Directive 1: Please render every line of the records below as a JSON list of strings, one string per line, skipping blank lines and leaving the pictures out.

Supplied text:
14. Joshua Bean Smith (1813-1879) was born in Coatesville, Pennsylvania, of mixed parentage. In 1837, he came to Boston and engaged as headwaiter at the Mt. Washington House in South Boston. For a time he worked in the household of Robert Gould Shaw, who was killed during the Civil War while commanding the Negro Massachusetts 54th Regiment. Later, he found employment with one Mr. Thacker, "the leading colored caterer of the time," and afterwards went into business on his own, catering for the well-to-do of Boston society and receiving such a reputation that he became known as "the Prince of Caterers." On one occasion, he refused to cater to a banquet of Daniel Webster's because of the "old man's eloquent" role in the passage of the Fugitive Slave Law. Smith was a good old friend of Charles Sumner, and during the Civil War, he recruited black soldiers for the Northern army and gave generously of his funds to aid their families.

15. On April 3, 1851, Thomas Sims, a fugitive from Georgia, was seized in Boston, rushed to the courthouse and imprisoned awaiting return to slavery. Legal efforts to free Sims were unsuccessful, as were efforts to achieve his escape, organized by Lewis Hayden, a leader of the Boston black community. On April 13, Sims was marched to the Long Wharf in Boston and returned to slavery.

16. Sir William Wallace (1272-1306) was a Scottish patriot and military leader who attempted to free his country from the yoke of British overlordship. After several engagements with the English, he was captured, declared guilty of treason and executed.

17. Isaiah C. Ray (1804-1882), a native of Nantucket, worked as a boot and shoe merchant in New Bedford during the 1840's and then turned to law in the 1850's. At the annual convention of the American Anti-Slavery Society at New York in 1844, he was appointed to its committee on finance (Liberator, May 24, 1844).

18. This militant position by Remond echoed an earlier one taken by Henry Highland Garnet, who at a national convention held by blacks at Buffalo in August 1843, delivered the most savage indictment of slavery by a Negro since David Walker's Appeal. Garnet thundered: "Brethren, arise, arise! Strike for your lives and liberties. Now is the day and the hour. Let every slave throughout the land do this, and the days of slavery are numbered. You can not be more oppressed than you have been--you cannot suffer greater cruelties than you have already. Rather die freemen than live to be slaves. Remember that you are four millions." (Philip S. Foner, Frederick Douglass, A Biography [New York, 1964], p. 110.)

19. Robert Mercer Taliaferro Hunter (1809-1887), lawyer and state-rights Democrat, was elected to Congress in 1838 and became speaker for one term in 1840. In 1847, he was elected to the Senate and served in that body until the outbreak of the Civil War.

Input:

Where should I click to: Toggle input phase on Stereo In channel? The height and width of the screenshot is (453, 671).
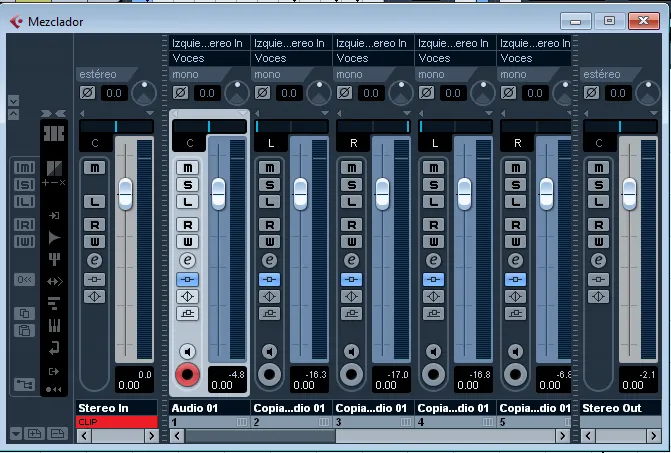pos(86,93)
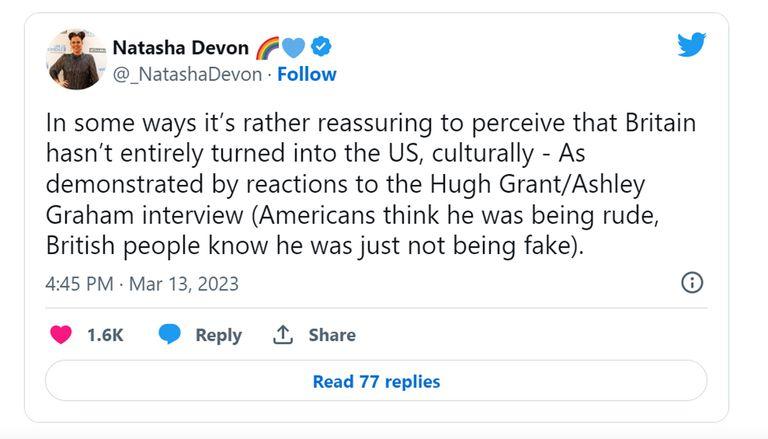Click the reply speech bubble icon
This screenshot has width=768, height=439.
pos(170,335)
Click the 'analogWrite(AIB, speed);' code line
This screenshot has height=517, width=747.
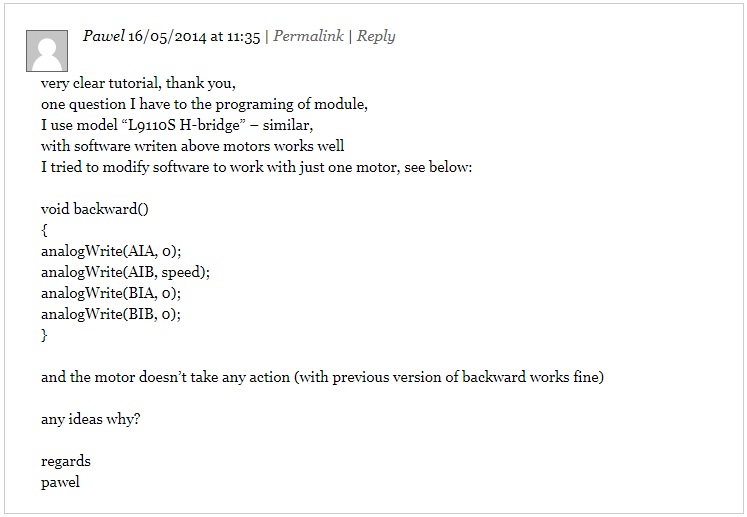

Directive 2: Rewrite the stretch of the notes above from "19. Robert Mercer" through "the Civil War.", renaming "Congress" as "the House".

Reply 1:
[
  "Where should I click to: Toggle input phase on Stereo In channel? The height and width of the screenshot is (453, 671).",
  "pos(86,93)",
  "Click the reply speech bubble icon",
  "This screenshot has width=768, height=439.",
  "pos(170,335)",
  "Click the 'analogWrite(AIB, speed);' code line",
  "This screenshot has height=517, width=747."
]

Reply 2:
19. Robert Mercer Taliaferro Hunter (1809-1887), lawyer and state-rights Democrat, was elected to the House in 1838 and became speaker for one term in 1840. In 1847, he was elected to the Senate and served in that body until the outbreak of the Civil War.